*** Opening of DATA ***

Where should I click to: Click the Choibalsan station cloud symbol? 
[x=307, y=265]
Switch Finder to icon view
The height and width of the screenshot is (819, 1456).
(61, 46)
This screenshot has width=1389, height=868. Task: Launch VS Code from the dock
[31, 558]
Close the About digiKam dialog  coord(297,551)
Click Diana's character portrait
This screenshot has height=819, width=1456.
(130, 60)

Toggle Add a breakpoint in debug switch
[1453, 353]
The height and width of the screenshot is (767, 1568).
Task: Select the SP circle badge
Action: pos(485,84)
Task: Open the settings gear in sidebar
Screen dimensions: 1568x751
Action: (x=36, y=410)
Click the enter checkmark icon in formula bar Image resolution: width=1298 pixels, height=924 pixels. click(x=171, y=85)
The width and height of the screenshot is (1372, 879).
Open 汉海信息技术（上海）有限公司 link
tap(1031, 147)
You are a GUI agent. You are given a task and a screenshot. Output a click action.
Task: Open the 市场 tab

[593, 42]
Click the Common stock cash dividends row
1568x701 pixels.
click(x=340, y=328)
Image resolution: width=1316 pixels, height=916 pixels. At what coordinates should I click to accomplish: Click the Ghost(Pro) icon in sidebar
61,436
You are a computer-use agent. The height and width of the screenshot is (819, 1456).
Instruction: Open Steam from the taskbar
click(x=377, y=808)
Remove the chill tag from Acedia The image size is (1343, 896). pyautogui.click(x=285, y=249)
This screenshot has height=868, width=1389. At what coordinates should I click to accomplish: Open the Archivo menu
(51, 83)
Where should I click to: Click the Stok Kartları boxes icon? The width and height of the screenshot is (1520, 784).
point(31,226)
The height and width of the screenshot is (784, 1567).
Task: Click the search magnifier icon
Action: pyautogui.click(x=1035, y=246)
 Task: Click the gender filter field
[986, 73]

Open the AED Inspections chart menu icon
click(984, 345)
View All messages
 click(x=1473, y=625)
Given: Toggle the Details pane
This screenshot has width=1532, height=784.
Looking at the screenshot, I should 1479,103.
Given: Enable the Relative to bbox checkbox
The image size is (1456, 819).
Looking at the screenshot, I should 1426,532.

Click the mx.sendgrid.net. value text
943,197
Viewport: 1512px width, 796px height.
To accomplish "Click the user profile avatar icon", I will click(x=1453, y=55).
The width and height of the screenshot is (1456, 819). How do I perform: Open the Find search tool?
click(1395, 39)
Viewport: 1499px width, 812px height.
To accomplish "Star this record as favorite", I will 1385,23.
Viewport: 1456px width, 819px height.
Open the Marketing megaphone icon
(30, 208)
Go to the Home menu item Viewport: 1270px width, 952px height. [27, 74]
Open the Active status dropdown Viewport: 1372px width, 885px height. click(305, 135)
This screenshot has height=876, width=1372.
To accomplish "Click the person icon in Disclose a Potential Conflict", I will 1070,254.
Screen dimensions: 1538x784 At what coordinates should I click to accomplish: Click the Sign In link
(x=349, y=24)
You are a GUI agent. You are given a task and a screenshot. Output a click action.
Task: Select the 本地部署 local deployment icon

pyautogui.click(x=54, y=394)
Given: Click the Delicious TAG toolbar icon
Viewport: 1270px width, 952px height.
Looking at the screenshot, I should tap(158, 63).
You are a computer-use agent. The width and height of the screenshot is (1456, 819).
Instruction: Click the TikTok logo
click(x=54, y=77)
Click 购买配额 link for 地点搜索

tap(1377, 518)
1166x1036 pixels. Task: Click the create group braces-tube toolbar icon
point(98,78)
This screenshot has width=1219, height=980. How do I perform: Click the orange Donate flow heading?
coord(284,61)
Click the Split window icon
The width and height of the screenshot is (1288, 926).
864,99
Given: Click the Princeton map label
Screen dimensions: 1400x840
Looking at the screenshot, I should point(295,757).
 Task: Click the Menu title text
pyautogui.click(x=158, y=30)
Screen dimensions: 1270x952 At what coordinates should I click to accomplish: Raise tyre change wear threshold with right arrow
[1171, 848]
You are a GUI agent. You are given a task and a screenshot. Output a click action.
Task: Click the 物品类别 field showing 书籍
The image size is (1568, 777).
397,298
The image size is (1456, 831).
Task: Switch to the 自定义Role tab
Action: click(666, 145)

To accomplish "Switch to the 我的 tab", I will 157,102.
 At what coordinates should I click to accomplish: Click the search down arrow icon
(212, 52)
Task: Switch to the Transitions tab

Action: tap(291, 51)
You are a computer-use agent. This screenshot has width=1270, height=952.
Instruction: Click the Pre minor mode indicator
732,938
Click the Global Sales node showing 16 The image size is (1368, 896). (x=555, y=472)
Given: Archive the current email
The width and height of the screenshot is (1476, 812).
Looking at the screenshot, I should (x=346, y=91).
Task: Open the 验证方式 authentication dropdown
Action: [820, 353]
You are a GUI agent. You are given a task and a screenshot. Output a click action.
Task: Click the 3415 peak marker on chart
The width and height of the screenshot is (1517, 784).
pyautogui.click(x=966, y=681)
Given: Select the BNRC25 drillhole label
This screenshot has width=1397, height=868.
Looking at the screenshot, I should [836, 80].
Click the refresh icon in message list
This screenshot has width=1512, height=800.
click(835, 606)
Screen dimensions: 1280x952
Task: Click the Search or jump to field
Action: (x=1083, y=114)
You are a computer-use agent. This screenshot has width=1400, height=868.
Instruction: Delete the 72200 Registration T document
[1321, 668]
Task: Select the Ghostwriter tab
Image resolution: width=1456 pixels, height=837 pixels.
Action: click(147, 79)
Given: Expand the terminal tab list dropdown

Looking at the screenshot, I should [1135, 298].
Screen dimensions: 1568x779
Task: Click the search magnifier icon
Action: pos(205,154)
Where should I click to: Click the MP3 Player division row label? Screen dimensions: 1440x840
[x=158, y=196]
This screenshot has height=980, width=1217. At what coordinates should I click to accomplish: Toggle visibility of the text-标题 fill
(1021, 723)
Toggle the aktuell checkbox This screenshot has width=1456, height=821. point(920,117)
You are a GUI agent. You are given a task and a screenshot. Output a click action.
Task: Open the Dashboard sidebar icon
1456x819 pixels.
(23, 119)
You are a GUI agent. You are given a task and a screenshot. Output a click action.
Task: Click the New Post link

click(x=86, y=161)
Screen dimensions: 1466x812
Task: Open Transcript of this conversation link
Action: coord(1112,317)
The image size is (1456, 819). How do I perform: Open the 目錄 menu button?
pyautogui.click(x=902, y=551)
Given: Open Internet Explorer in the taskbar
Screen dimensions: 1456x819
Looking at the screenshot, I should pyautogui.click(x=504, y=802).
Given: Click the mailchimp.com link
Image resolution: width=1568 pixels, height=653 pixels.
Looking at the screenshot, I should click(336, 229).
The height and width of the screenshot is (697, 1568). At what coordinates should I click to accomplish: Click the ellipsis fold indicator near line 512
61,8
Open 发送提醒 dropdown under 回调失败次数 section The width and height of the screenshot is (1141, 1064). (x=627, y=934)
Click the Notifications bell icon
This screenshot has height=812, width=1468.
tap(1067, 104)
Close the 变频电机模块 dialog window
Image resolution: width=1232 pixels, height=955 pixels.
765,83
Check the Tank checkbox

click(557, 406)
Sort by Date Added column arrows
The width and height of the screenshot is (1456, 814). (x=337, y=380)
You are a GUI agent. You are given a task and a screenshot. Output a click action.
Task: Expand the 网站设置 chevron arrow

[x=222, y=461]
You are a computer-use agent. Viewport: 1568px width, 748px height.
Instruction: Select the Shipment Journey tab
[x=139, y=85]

*** Close of DATA ***

▶ TASK OBJECTIVE:
Would you restate every record word for word?

▶ RESULT OF THE TASK:
Where should I click to: Click the Choibalsan station cloud symbol? 
[x=307, y=265]
Switch Finder to icon view
The height and width of the screenshot is (819, 1456).
(61, 46)
This screenshot has width=1389, height=868. Task: Launch VS Code from the dock
[31, 558]
Close the About digiKam dialog  coord(297,551)
Click Diana's character portrait
This screenshot has height=819, width=1456.
(130, 60)

Toggle Add a breakpoint in debug switch
[1453, 353]
The height and width of the screenshot is (767, 1568).
Task: Select the SP circle badge
Action: pos(485,84)
Task: Open the settings gear in sidebar
Screen dimensions: 1568x751
Action: (x=36, y=410)
Click the enter checkmark icon in formula bar Image resolution: width=1298 pixels, height=924 pixels. click(x=171, y=85)
The width and height of the screenshot is (1372, 879).
Open 汉海信息技术（上海）有限公司 link
tap(1031, 147)
You are a GUI agent. You are given a task and a screenshot. Output a click action.
Task: Open the 市场 tab

[593, 42]
Click the Common stock cash dividends row
1568x701 pixels.
click(x=340, y=328)
Image resolution: width=1316 pixels, height=916 pixels. At what coordinates should I click to accomplish: Click the Ghost(Pro) icon in sidebar
61,436
You are a computer-use agent. The height and width of the screenshot is (819, 1456).
Instruction: Open Steam from the taskbar
click(x=377, y=808)
Remove the chill tag from Acedia The image size is (1343, 896). pyautogui.click(x=285, y=249)
This screenshot has height=868, width=1389. At what coordinates should I click to accomplish: Open the Archivo menu
(51, 83)
Where should I click to: Click the Stok Kartları boxes icon? The width and height of the screenshot is (1520, 784).
point(31,226)
The height and width of the screenshot is (784, 1567).
Task: Click the search magnifier icon
Action: pyautogui.click(x=1035, y=246)
 Task: Click the gender filter field
[986, 73]

Open the AED Inspections chart menu icon
click(984, 345)
View All messages
 click(x=1473, y=625)
Given: Toggle the Details pane
This screenshot has width=1532, height=784.
Looking at the screenshot, I should 1479,103.
Given: Enable the Relative to bbox checkbox
The image size is (1456, 819).
Looking at the screenshot, I should 1426,532.

Click the mx.sendgrid.net. value text
943,197
Viewport: 1512px width, 796px height.
To accomplish "Click the user profile avatar icon", I will click(x=1453, y=55).
The width and height of the screenshot is (1456, 819). How do I perform: Open the Find search tool?
click(1395, 39)
Viewport: 1499px width, 812px height.
To accomplish "Star this record as favorite", I will 1385,23.
Viewport: 1456px width, 819px height.
Open the Marketing megaphone icon
(30, 208)
Go to the Home menu item Viewport: 1270px width, 952px height. [27, 74]
Open the Active status dropdown Viewport: 1372px width, 885px height. click(305, 135)
This screenshot has height=876, width=1372.
To accomplish "Click the person icon in Disclose a Potential Conflict", I will 1070,254.
Screen dimensions: 1538x784 At what coordinates should I click to accomplish: Click the Sign In link
(x=349, y=24)
You are a GUI agent. You are given a task and a screenshot. Output a click action.
Task: Select the 本地部署 local deployment icon

pyautogui.click(x=54, y=394)
Given: Click the Delicious TAG toolbar icon
Viewport: 1270px width, 952px height.
Looking at the screenshot, I should tap(158, 63).
You are a computer-use agent. The width and height of the screenshot is (1456, 819).
Instruction: Click the TikTok logo
click(x=54, y=77)
Click 购买配额 link for 地点搜索

tap(1377, 518)
1166x1036 pixels. Task: Click the create group braces-tube toolbar icon
point(98,78)
This screenshot has width=1219, height=980. How do I perform: Click the orange Donate flow heading?
coord(284,61)
Click the Split window icon
The width and height of the screenshot is (1288, 926).
864,99
Given: Click the Princeton map label
Screen dimensions: 1400x840
Looking at the screenshot, I should point(295,757).
 Task: Click the Menu title text
pyautogui.click(x=158, y=30)
Screen dimensions: 1270x952 At what coordinates should I click to accomplish: Raise tyre change wear threshold with right arrow
[1171, 848]
You are a GUI agent. You are given a task and a screenshot. Output a click action.
Task: Click the 物品类别 field showing 书籍
The image size is (1568, 777).
397,298
The image size is (1456, 831).
Task: Switch to the 自定义Role tab
Action: click(666, 145)

To accomplish "Switch to the 我的 tab", I will 157,102.
 At what coordinates should I click to accomplish: Click the search down arrow icon
(212, 52)
Task: Switch to the Transitions tab

Action: tap(291, 51)
You are a computer-use agent. This screenshot has width=1270, height=952.
Instruction: Click the Pre minor mode indicator
732,938
Click the Global Sales node showing 16 The image size is (1368, 896). (x=555, y=472)
Given: Archive the current email
The width and height of the screenshot is (1476, 812).
Looking at the screenshot, I should (x=346, y=91).
Task: Open the 验证方式 authentication dropdown
Action: [820, 353]
You are a GUI agent. You are given a task and a screenshot. Output a click action.
Task: Click the 3415 peak marker on chart
The width and height of the screenshot is (1517, 784).
pyautogui.click(x=966, y=681)
Given: Select the BNRC25 drillhole label
This screenshot has width=1397, height=868.
Looking at the screenshot, I should [836, 80].
Click the refresh icon in message list
This screenshot has width=1512, height=800.
click(835, 606)
Screen dimensions: 1280x952
Task: Click the Search or jump to field
Action: (x=1083, y=114)
You are a computer-use agent. This screenshot has width=1400, height=868.
Instruction: Delete the 72200 Registration T document
[1321, 668]
Task: Select the Ghostwriter tab
Image resolution: width=1456 pixels, height=837 pixels.
Action: click(147, 79)
Given: Expand the terminal tab list dropdown

Looking at the screenshot, I should [1135, 298].
Screen dimensions: 1568x779
Task: Click the search magnifier icon
Action: pos(205,154)
Where should I click to: Click the MP3 Player division row label? Screen dimensions: 1440x840
[x=158, y=196]
This screenshot has height=980, width=1217. At what coordinates should I click to accomplish: Toggle visibility of the text-标题 fill
(1021, 723)
Toggle the aktuell checkbox This screenshot has width=1456, height=821. point(920,117)
You are a GUI agent. You are given a task and a screenshot. Output a click action.
Task: Open the Dashboard sidebar icon
1456x819 pixels.
(23, 119)
You are a GUI agent. You are given a task and a screenshot. Output a click action.
Task: Click the New Post link

click(x=86, y=161)
Screen dimensions: 1466x812
Task: Open Transcript of this conversation link
Action: coord(1112,317)
The image size is (1456, 819). How do I perform: Open the 目錄 menu button?
pyautogui.click(x=902, y=551)
Given: Open Internet Explorer in the taskbar
Screen dimensions: 1456x819
Looking at the screenshot, I should pyautogui.click(x=504, y=802).
Given: Click the mailchimp.com link
Image resolution: width=1568 pixels, height=653 pixels.
Looking at the screenshot, I should click(336, 229).
The height and width of the screenshot is (697, 1568). At what coordinates should I click to accomplish: Click the ellipsis fold indicator near line 512
61,8
Open 发送提醒 dropdown under 回调失败次数 section The width and height of the screenshot is (1141, 1064). (x=627, y=934)
Click the Notifications bell icon
This screenshot has height=812, width=1468.
tap(1067, 104)
Close the 变频电机模块 dialog window
Image resolution: width=1232 pixels, height=955 pixels.
765,83
Check the Tank checkbox

click(557, 406)
Sort by Date Added column arrows
The width and height of the screenshot is (1456, 814). (x=337, y=380)
You are a GUI agent. You are given a task and a screenshot. Output a click action.
Task: Expand the 网站设置 chevron arrow

[x=222, y=461]
You are a computer-use agent. Viewport: 1568px width, 748px height.
Instruction: Select the Shipment Journey tab
[x=139, y=85]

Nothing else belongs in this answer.